Recently I was interviewed by a well-known men’s magazine about what it’s like to have a relationship with a “civilian” while simultaneously working as an adult actress. I had been in such a situation fairly recently with someone who had loved to tell others about my involvement in the sex biz (and thus his exciting experiences as my sidekick), but who wasn’t above making the occasional judgment-tinged remark when it suited his purpose. This would mostly be to gain the upper hand in an argument or to use as evidence that I was, let’s face it, “crazy.” He had a lofty-sounding title at a well-known Los Angeles firm, and seemed to regard himself as “respectable” and “sane” by virtue of the fact that he’d completed a degree and was now working for a powerful company. Those of us who worked in the sex business, or who hadn’t had the (mommy-and-daddy-paid-for) academic choices he’d enjoyed were easy to discredit if the situation called for it. And often, it did.

When I ended the relationship he made a couple of snide remarks about my having a “wild life” and told me he’d prefer that I not mention to others the involvement he’d so enthusiastically (and secretly) sought for himself in my career. Everything from his constant desire to “invest” in my studio, to his passion for writing scripts and suggesting casting choices for my films, to his attendance at almost every industry event to which I was invited. I didn’t understand at the time what the mixed messages were about – did he think everyone in porn (including me) was crazy and marginal, or did he want to be one of us? Was he just trying to take one last hit at my achillies heel before we parted ways — a defiant swipe in the spirit of “You can’t fire me, because I quit!”?

I now realize that he needed to discredit my profession because it was too painful to admit just how much he’d wanted to be a part of it. He had desperately wanted involvement in a community he felt offered more excitement, creative satisfaction and fun than his own life choices did. The catch was, he also wanted the option to don an expensive suit and have dinner with “respectable” folks; to be taken seriously in ways he felt I never would be. And perhaps most of all, to retain his ability to impress people lower on the social totem pole than he — e.g., people like me and my friends — with his “mainstream credentials.” I can’t say I don’t understand that desire, but it I also can’t say I respect it.
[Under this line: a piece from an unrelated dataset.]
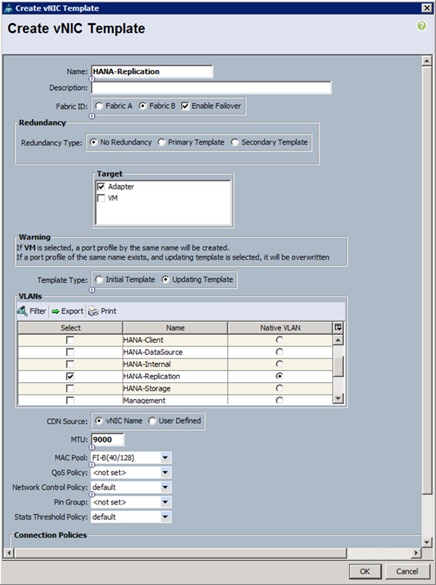The image size is (436, 585).
Task: Sort VLANs by the Name column header
Action: point(175,328)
But the truth is we’re an easy mark for that sort of thing, and it’s up to us to do something about it. For instance, I’ve noticed in talking to industry folk how self-conscious they are about seeming “legitimate” and how much they yearn to be taken seriously but assume they won’t be. If an adult performer has an academic degree, often he or she will mention it repeatedly in passing, an attempt to insert the subliminal message “See, I’m not stupid.” Adult industry legends will make self-deprecating remarks such as, “So I’m in the Hall of Fame — big deal. It’s just PORN.” They don’t want to admit that it means something, even if they’ve devoted their lives to it, just in case you, the listener, think it’s a joke. It’s the kind of self-hatred and low self-esteem one receives as a complimentary gift upon entry to any stigmatized group.
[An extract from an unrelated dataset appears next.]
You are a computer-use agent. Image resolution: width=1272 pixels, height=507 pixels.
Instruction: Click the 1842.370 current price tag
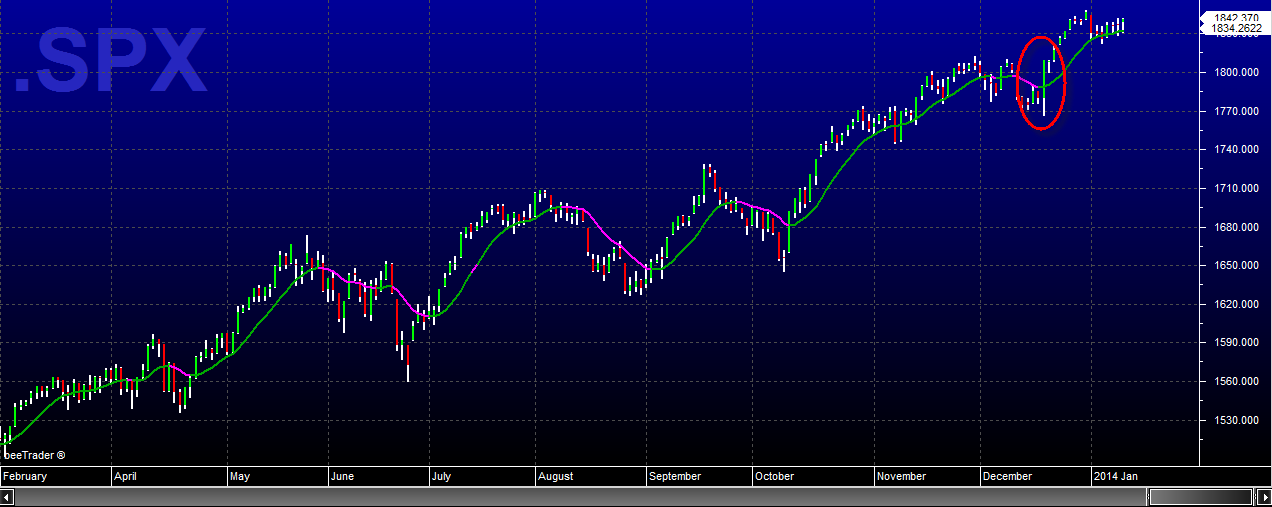click(x=1235, y=18)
Having been on both sides of the fence, I feel it’s important to let industry people know that they never need to feel self-conscious or self-deprecating about anything. The men of corporate America worship us, they watch us and follow our careers, they dream of us, they know our names and the names of our films. They are star-struck when they meet us. Likewise, their female counterparts find us exotic and excitingly threatening. They want to talk to us, ask us questions, hopefully to learn something from us that they can use to spice up their own relationships (and these days, often to sleep with us themselves.)

Why do they feel that way? Because they live lives of fear and repression while we are naked and free (both figuratively and literally.) Our lives are filled with experience and excitement. If you really think about it, civilians have to discredit us on some level. After all, if we’re not crazy, if we’re not marginal, if we’re not ridiculous, yet we’re having so much fun and great sex while making such good money… that’s not really fair, is it? Aren’t you supposed to sit in your uncomfortable suit in board meetings and watch the hours painfully pass, each indistinguishable from the next, if you want to make a six figure salary? What do you mean, “I could be having more fun and better sex”? What’s the catch?
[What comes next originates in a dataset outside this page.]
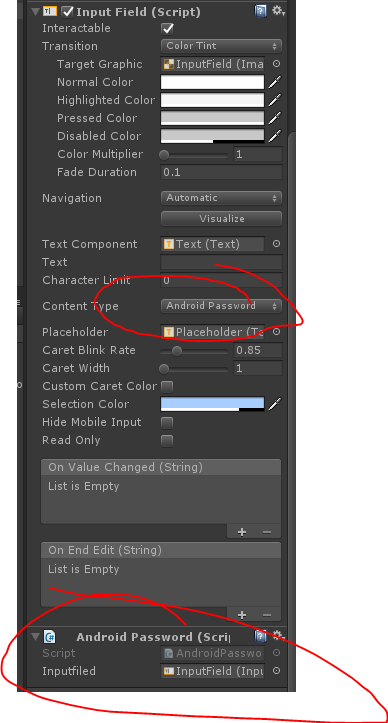The width and height of the screenshot is (388, 723).
Task: Open Android Password script gear menu
Action: click(x=278, y=636)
And it’s not really fair. But it’s nonetheless true for many of us. A career in the adult industry is not a downward spiral. It’s not a journey into darkness. It’s not even particularly radical. Nor does it suck the intelligence out of you — I knew many attorneys during my “corporate” days that seemed borderline intellectual functioning at best. But what did they have? Like in the Wizard of Oz, they posessed a “title,” an acknowledgement of achievement that allowed them to be taken seriously by the world. That kind of social acknowledgement and respect is often key to a feeling of pride and self respect. And unfortunately, civilians are often very happy that we in the adult industry are denied such acknowledgement, just as they are denied our special privileges (and believe me, they’re mad about it.)

But if that’s the biggest down side of this industry, I’ll happily take it. As I’ve said before, I’ve personally found life in the sex industry to be among the most wonderful of all choices. And I hope one day civilians will realize that it’s okay to be enamored of us, and wishing you could do it too is nothing to be ashamed of. Remember, the person in that cramped little cubicle next to you is probably keeping the very same secret as you are. And he or she can’t wait for 5:00, either.

31 thoughts on “Happiness Through Porn”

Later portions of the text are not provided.